(Data)
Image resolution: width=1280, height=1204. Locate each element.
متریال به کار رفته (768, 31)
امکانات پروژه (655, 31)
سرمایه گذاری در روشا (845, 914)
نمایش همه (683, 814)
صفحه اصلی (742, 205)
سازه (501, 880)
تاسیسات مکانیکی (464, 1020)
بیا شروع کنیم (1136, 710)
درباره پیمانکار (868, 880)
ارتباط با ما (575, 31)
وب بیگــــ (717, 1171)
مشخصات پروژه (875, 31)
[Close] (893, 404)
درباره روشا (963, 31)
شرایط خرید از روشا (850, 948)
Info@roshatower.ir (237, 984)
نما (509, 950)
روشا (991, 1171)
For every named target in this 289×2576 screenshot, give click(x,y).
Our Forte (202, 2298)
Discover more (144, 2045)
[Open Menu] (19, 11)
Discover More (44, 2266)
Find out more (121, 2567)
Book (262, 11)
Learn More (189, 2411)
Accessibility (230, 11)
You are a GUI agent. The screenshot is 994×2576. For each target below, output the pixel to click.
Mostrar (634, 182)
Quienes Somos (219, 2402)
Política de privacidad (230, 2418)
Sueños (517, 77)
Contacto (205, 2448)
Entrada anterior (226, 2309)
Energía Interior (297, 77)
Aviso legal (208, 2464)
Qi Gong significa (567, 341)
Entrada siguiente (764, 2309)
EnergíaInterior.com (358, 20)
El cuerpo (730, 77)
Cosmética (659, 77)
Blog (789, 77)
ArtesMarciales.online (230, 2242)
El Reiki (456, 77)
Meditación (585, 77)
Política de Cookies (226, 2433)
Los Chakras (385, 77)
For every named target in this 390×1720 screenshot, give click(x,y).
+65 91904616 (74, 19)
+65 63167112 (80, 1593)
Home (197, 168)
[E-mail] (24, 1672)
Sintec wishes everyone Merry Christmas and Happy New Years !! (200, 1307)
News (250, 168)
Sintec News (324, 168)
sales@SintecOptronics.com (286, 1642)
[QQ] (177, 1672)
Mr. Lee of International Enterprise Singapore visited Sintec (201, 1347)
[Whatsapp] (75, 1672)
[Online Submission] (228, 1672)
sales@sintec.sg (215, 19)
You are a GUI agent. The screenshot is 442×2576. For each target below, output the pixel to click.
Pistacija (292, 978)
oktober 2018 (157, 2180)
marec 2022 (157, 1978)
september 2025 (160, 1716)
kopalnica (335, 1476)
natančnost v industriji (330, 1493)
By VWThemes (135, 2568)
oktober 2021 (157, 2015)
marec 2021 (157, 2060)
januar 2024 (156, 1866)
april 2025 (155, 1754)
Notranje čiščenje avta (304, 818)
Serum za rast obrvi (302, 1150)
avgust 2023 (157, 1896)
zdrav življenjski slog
(End Data)
- What you need to do -
Your answer must be a single number: the count of lines in the records that include "each".

- Answer to this problem -
3